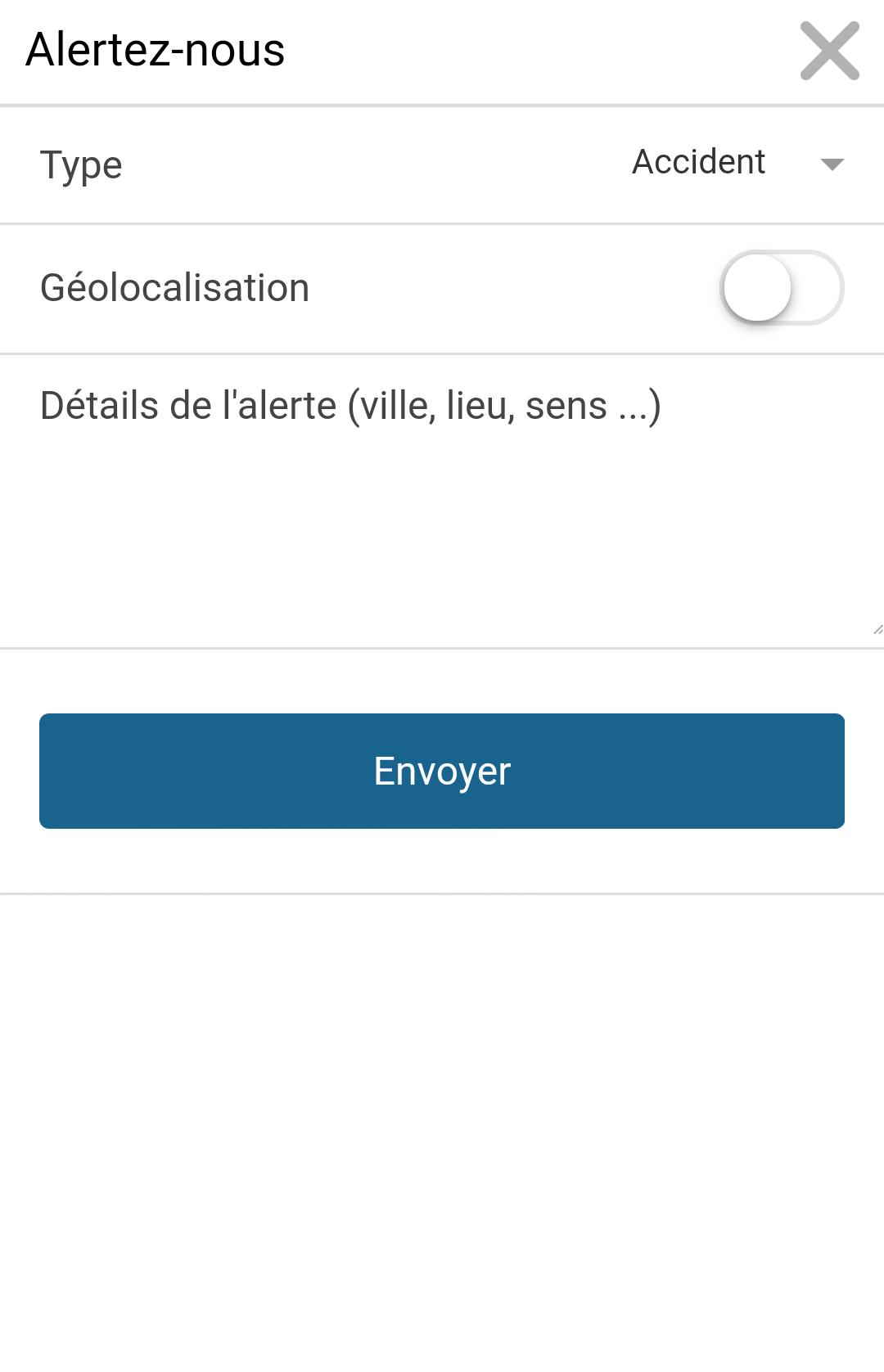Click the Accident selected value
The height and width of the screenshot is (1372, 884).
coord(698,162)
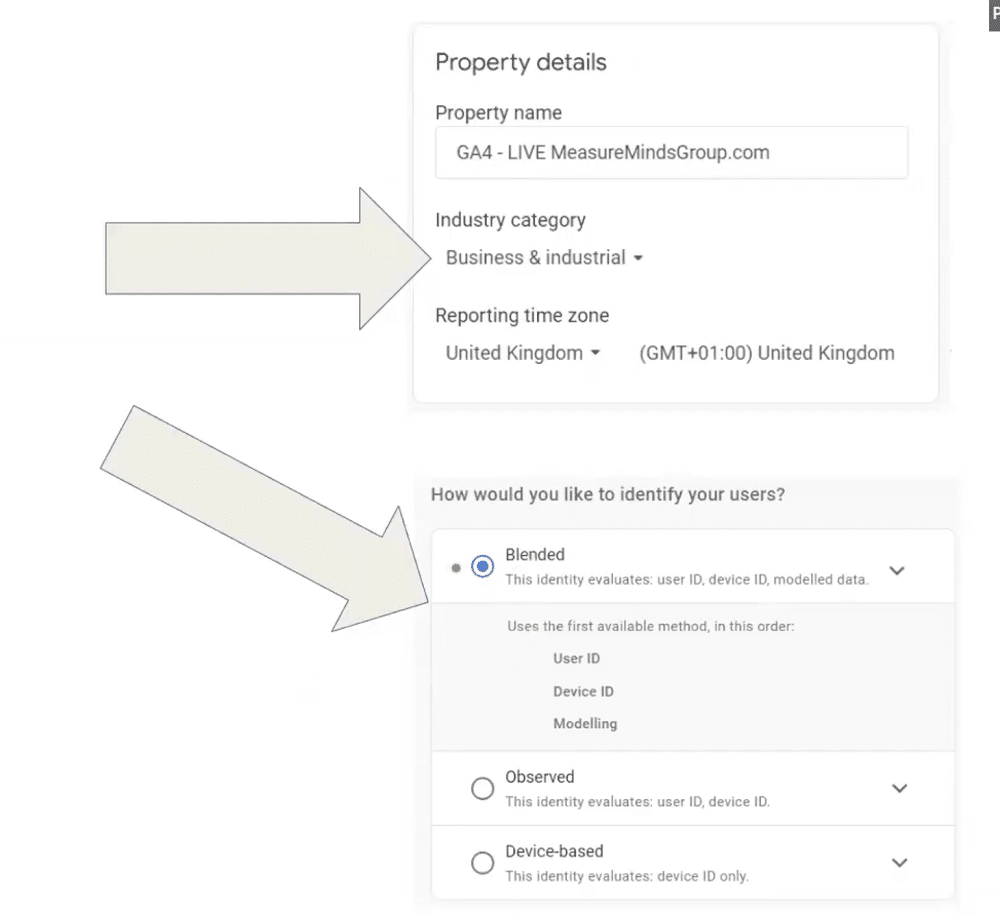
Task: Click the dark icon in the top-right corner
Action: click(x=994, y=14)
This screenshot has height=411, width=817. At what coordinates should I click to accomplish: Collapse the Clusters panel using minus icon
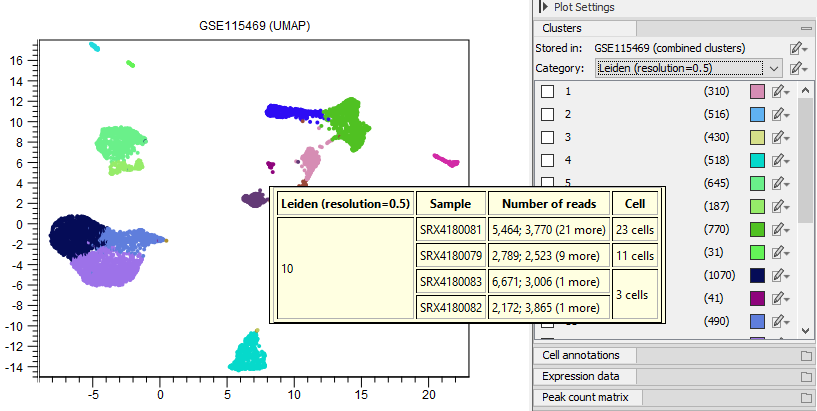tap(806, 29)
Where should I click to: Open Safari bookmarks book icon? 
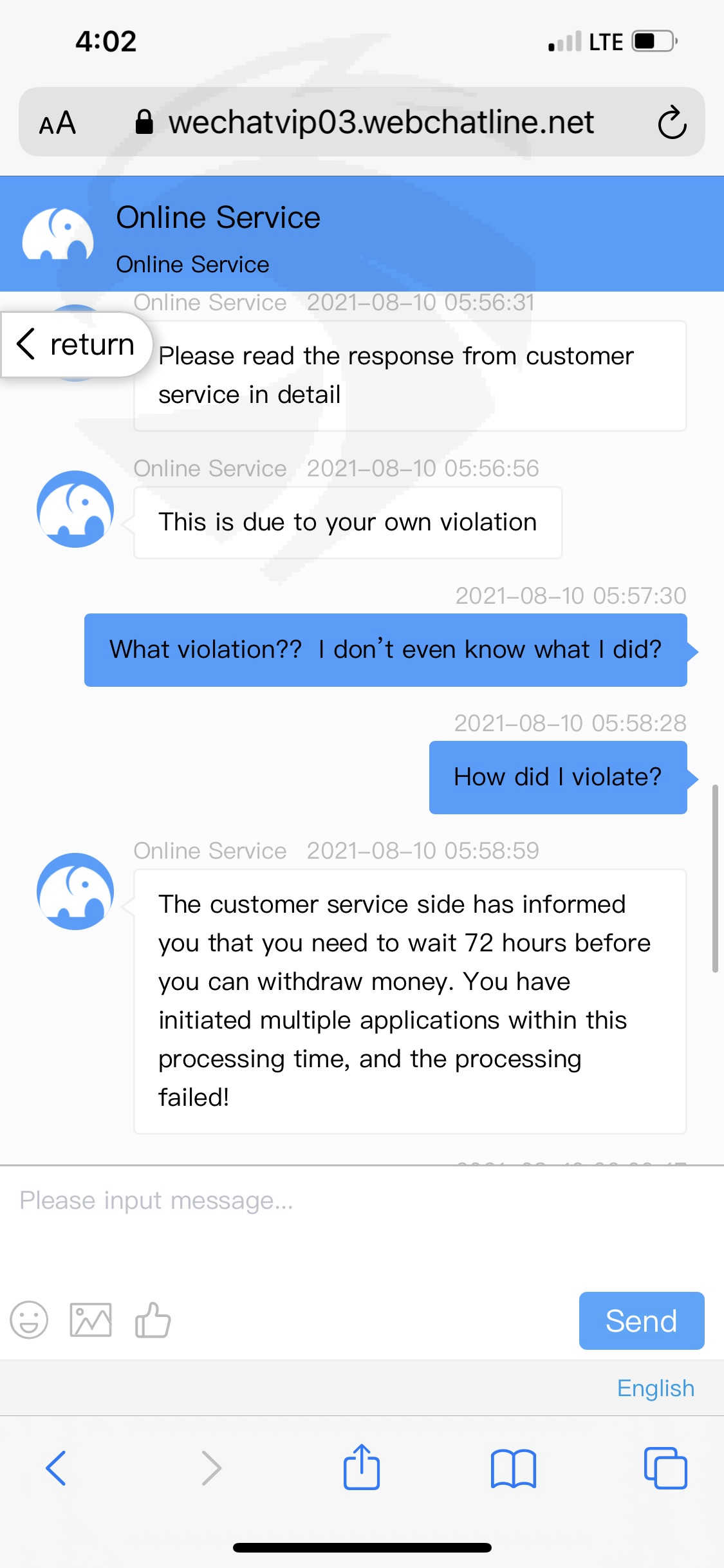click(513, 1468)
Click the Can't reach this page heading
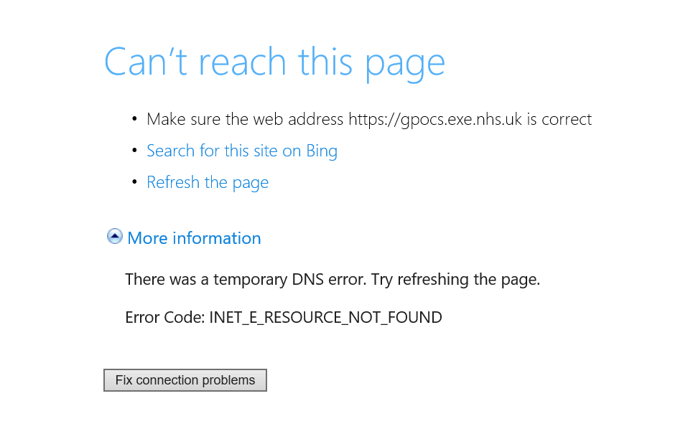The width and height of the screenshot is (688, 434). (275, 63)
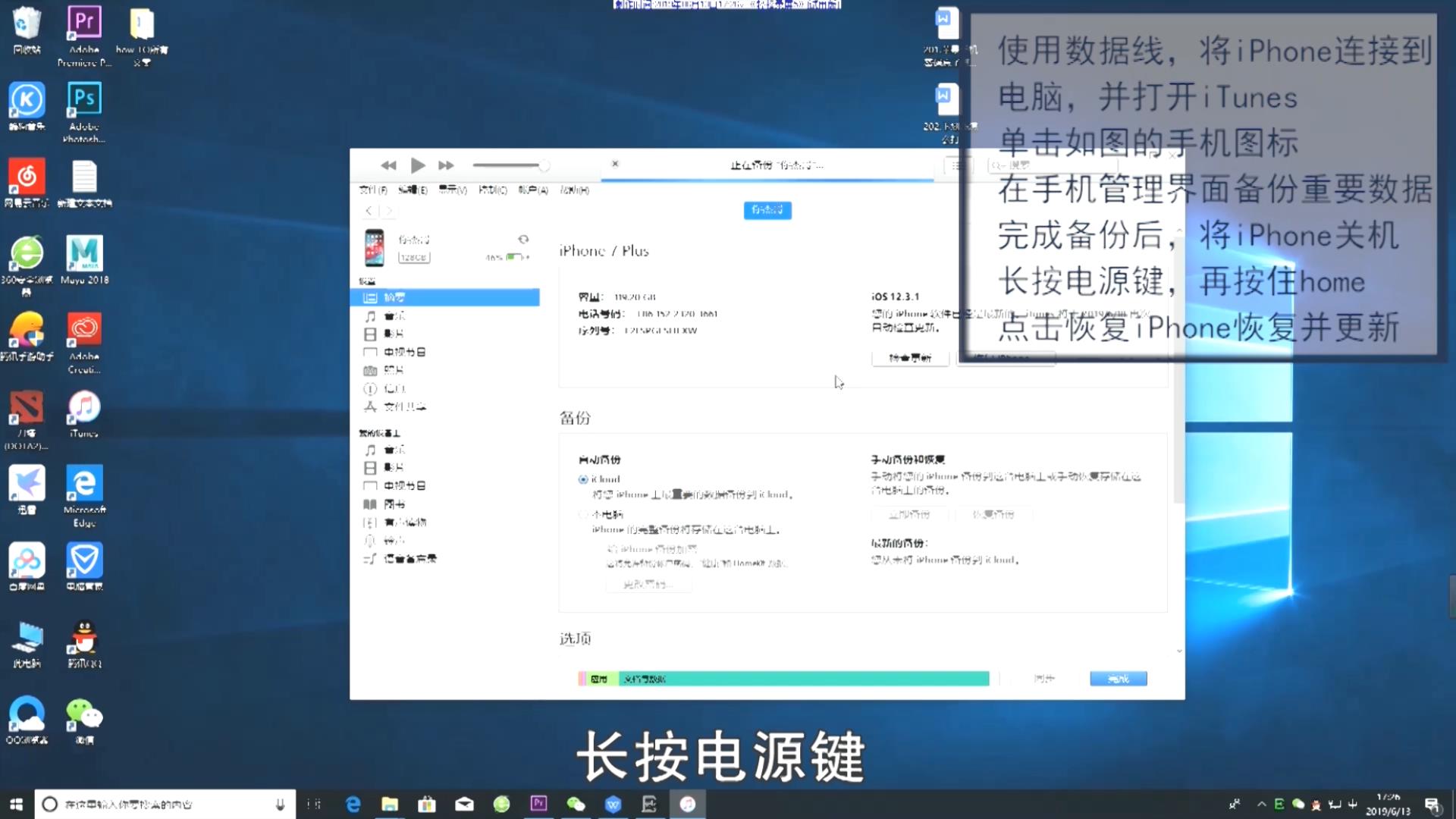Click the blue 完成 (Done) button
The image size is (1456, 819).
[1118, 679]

--- Goal ---
Lay out every line of the entries above as a JSON list of strings, one string per line, skipping blank lines and leaving out the pictures.

--- Answer in full ---
[
  "Click the Accident selected value",
  "The height and width of the screenshot is (1372, 884).",
  "coord(698,162)",
  "Task: Click the dark icon in the top-right corner",
  "Action: click(x=994, y=14)",
  "This screenshot has height=411, width=817. At what coordinates should I click to accomplish: Collapse the Clusters panel using minus icon",
  "tap(806, 29)",
  "Where should I click to: Open Safari bookmarks book icon? ",
  "click(513, 1468)",
  "Click the Can't reach this page heading",
  "The width and height of the screenshot is (688, 434). (275, 63)",
  "Click the blue 完成 (Done) button",
  "The image size is (1456, 819).",
  "[1118, 679]"
]